Trump também afirmou que está tentando organizar a primeira reunião da história entre os líderes dos dois países.
De acordo com o líder americano, a trégua chega após conversas "excelentes" com o primeiro-ministro israelense, Benjamin Netanyahu, e o presidente libanês, Joseph Aoun, dois dias depois que Israel e Líbano iniciaram negociações de paz em Washington.
"Estes dois líderes acordaram que, para alcançar a PAZ entre os seus países, iniciarão formalmente um CESSAR-FOGO de 10 dias às 5h00 P.M.", horário de Washington (18h em Brasília), escreveu Trump em sua rede Truth Social.
"Ambas as partes querem a PAZ e creio que ela será concretizada rapidamente", acrescentou, ao indicar que instruiu o vice-presidente J.D. Vance, o secretário de Estado, Marco Rubio, e o chefe do Estado-Maior Conjunto do Exército, Dan Caine, a trabalharem com os dois países "para alcançar uma paz duradoura".
"Foi uma honra para mim ter solucionado nove guerras em todo o mundo, e esta será a décima, assim que, MÃOS À OBRA!", exclamou em sua rede social o mandatário, que lançou em 28 de fevereiro a ofensiva contra o Irã em colaboração com Israel.
Posteriormente, ao deixar a Casa Branca para uma viagem a Las Vegas, Trump falou com repórteres sobre o cessar-fogo, e confirmou que a trégua inclui o Hezbollah.
O Departamento de Estado anunciou depois que o Líbano havia se comprometido a tomar "medidas concretas" para prevenir qualquer ataque de Hezbollah contra Israel como parte do cessar-fogo.
Ibrahim Moussaoui, deputado do braço político do movimento xiita, assegurou à AFP que a organização respeitaria o cessar-fogo "com cautela [...] sempre que se trate de uma interrupção total das hostilidades contra nós e que Israel não o utilize para realizar assassinatos" de integrantes do Hezbollah.

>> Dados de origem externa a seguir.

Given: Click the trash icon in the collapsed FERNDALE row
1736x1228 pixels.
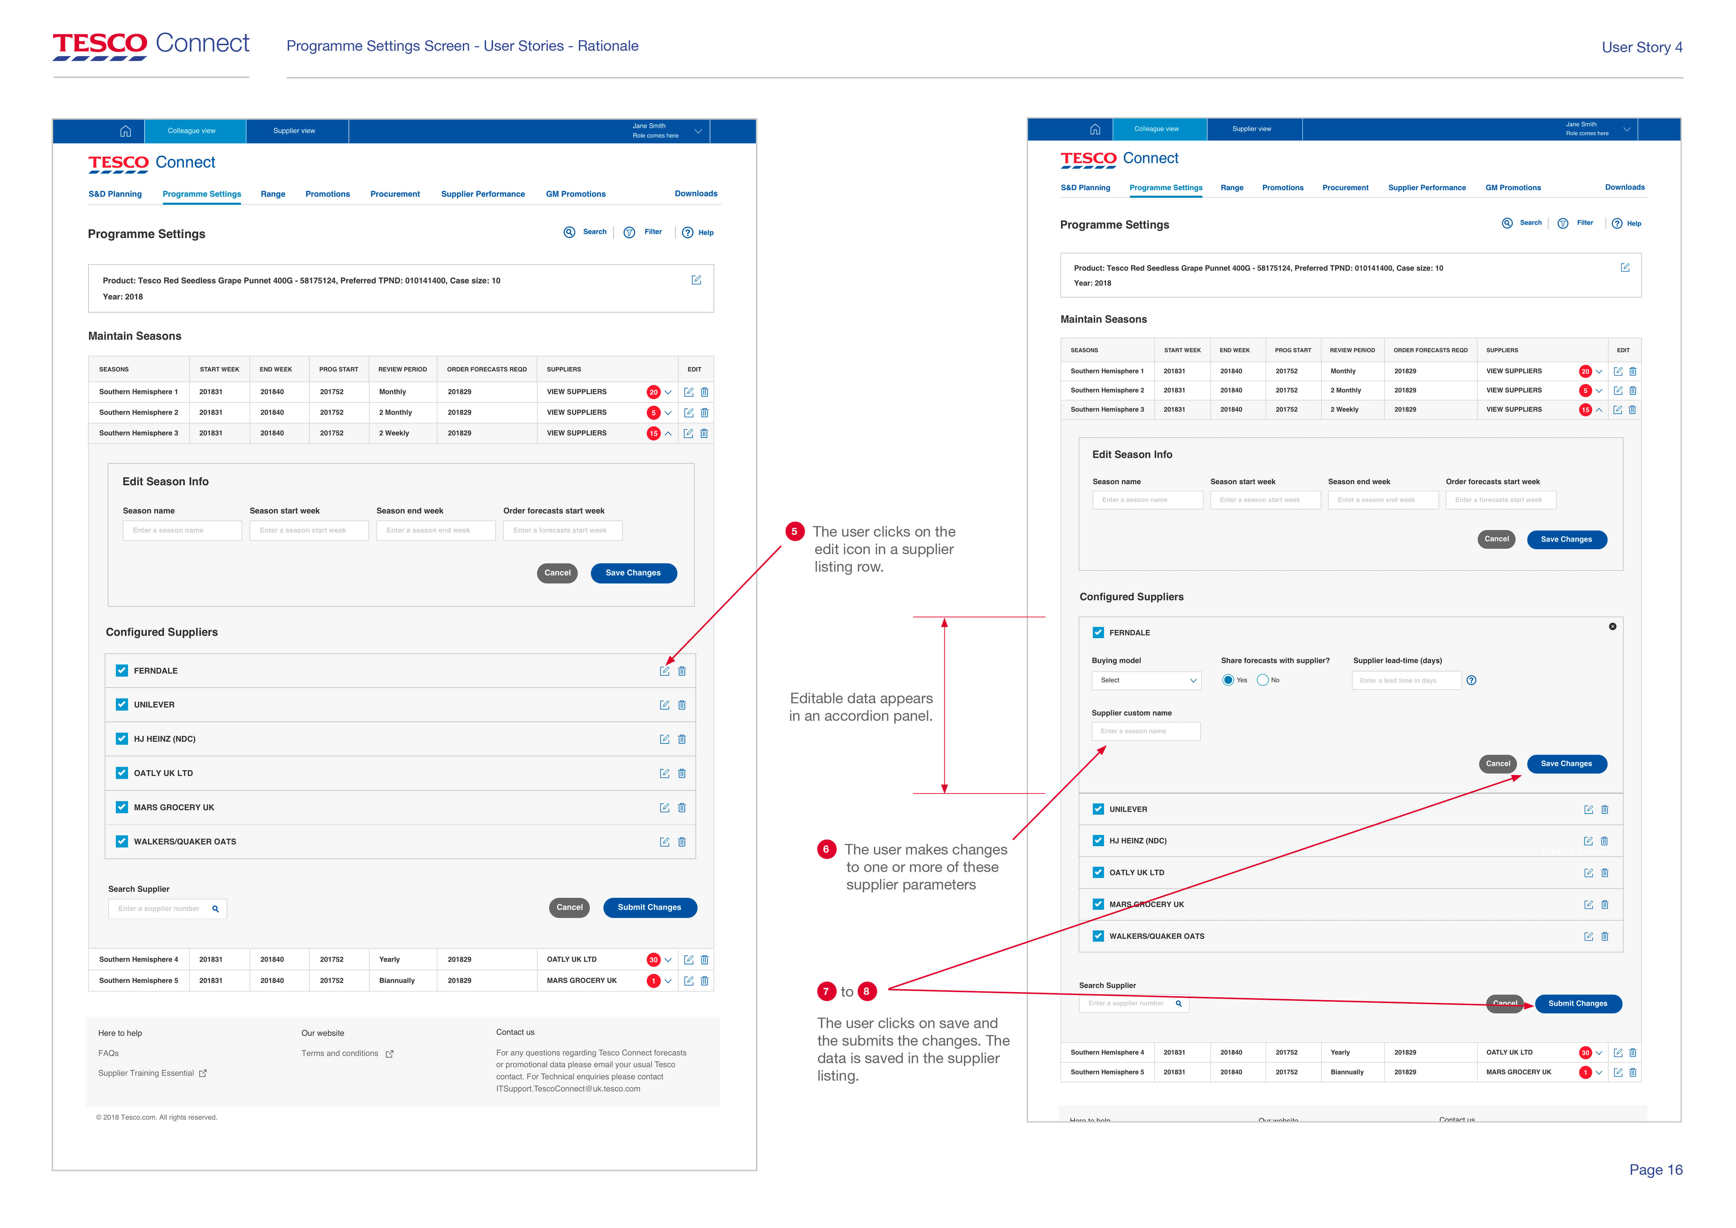Looking at the screenshot, I should pyautogui.click(x=681, y=671).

Quanto à esperada reunião histórica entre Aoun e Netanyahu, Trump disse que ela acontecerá na Casa Branca, "nos próximos quatro ou cinco dias".
"Esta será a primeira vez que se reunirão em 44 anos, o que não é precisamente um exemplo de boa vizinhança, considerando que são vizinhos", brincou, ao se referir ao encontro de 1982 entre líderes israelenses e o presidente eleito do Líbano, Bachir Gemayel, que foi assassinado antes de assumir o cargo.
Tecnicamente, Israel e Líbano estão em guerra há décadas.
Na terça-feira foram realizadas conversas diretas entre os embaixadores dos dois países em Washington, as primeiras deste tipo desde 1993.
- Um milhão de deslocados -
No início de março, o Líbano foi arrastado para o conflito bélico no Oriente Médio pelo Hezbollah, que lançou foguetes contra Israel em apoio ao Irã, seu aliado, que havia sido atacado anteriormente por Israel e Estados Unidos.
Os ataques israelenses contra o Líbano causaram a morte de mais de 2 mil pessoas e provocaram o deslocamento de mais de um milhão. Além disso, as forças terrestres israelenses invadiram o sul do país.
Horas antes da entrada em vigor do cessar-fogo, o Ministério da Saúde libanês informou que sete pessoas morreram e 33 ficaram feridas em um ataque aéreo israelense no sul do país.
O Hezbollah, por sua vez, reivindicou a autoria de vários ataques contra posições militares no norte do território israelense.
Em Israel, Netanyahu explicou que a trégua representava uma oportunidade para concluir um acordo de paz "histórico" com Beirute.
No entanto, assegurou que, durante a suspensão das hostilidades, o Exército israelense manteria sua presença no sul do Líbano, dentro de uma faixa fronteiriça de dez quilômetros de largura.
O Exército libanês pediu aos deslocados do sul do país pela ofensiva israelense que não retornem a suas casas apesar da suspensão das hostilidades.
O primeiro-ministro libanês, Nawaf Salam, comemorou o acordo de cessar-fogo, assim como as presidências francesa, da Comissão Europeia e do Conselho Europeu.